DATA SECTION:

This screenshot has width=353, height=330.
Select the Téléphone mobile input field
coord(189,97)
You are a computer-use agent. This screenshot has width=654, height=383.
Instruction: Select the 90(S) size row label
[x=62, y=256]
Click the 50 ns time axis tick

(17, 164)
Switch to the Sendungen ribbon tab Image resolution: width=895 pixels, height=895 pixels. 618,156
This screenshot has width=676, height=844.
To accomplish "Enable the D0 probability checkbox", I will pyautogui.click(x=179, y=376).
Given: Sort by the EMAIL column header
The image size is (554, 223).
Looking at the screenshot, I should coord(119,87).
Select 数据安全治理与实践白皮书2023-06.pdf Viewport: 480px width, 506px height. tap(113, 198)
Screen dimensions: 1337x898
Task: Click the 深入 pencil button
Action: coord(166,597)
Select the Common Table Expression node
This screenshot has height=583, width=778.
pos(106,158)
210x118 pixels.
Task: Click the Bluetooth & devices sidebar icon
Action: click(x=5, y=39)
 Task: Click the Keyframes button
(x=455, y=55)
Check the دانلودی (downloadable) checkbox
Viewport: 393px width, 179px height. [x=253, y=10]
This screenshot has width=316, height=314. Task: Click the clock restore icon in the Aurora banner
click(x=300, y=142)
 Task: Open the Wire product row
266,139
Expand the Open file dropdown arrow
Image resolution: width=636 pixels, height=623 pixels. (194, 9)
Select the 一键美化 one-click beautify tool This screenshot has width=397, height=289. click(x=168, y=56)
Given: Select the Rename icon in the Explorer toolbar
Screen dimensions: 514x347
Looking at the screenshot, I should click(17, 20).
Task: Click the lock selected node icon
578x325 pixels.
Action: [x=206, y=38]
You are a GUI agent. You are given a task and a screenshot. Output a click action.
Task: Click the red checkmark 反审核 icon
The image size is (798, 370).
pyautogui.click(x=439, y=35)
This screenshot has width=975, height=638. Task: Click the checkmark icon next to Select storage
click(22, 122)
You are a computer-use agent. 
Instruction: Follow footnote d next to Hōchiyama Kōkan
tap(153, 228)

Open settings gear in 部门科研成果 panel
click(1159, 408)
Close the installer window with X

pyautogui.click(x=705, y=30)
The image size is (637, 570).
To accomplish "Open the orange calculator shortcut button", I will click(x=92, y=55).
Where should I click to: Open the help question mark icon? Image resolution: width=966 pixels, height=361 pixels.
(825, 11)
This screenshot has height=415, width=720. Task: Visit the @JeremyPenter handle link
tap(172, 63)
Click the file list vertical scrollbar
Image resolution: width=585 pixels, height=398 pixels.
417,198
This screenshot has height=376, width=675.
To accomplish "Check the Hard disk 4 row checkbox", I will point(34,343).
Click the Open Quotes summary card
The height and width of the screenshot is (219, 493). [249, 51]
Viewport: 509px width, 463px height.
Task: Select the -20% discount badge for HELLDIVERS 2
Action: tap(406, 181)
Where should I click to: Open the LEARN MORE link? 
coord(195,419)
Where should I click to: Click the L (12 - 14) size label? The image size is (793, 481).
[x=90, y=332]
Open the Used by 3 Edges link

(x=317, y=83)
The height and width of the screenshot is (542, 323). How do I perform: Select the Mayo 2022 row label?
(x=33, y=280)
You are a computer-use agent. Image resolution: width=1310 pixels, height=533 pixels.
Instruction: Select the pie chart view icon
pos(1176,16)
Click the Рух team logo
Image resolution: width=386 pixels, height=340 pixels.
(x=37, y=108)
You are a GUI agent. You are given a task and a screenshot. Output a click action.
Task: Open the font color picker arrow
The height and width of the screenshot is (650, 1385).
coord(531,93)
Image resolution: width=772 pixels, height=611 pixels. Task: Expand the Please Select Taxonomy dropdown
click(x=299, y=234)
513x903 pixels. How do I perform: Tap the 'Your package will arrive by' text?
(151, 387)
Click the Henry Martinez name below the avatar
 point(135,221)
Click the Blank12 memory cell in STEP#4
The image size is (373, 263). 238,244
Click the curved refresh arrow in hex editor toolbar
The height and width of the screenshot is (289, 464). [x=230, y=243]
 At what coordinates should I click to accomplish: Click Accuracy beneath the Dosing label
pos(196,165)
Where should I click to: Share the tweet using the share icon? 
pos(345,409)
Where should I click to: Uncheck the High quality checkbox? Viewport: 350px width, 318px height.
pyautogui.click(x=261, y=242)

WHAT YOU WILL DO: The required answer is the run of lines above, starting at the line with "Where should I click to: Open the help" and ending at the line with "This screenshot has height=376, width=675.", reproduced exactly with both ends.

SOLUTION BELOW:
Where should I click to: Open the help question mark icon? Image resolution: width=966 pixels, height=361 pixels.
(825, 11)
This screenshot has height=415, width=720. Task: Visit the @JeremyPenter handle link
tap(172, 63)
Click the file list vertical scrollbar
Image resolution: width=585 pixels, height=398 pixels.
417,198
This screenshot has height=376, width=675.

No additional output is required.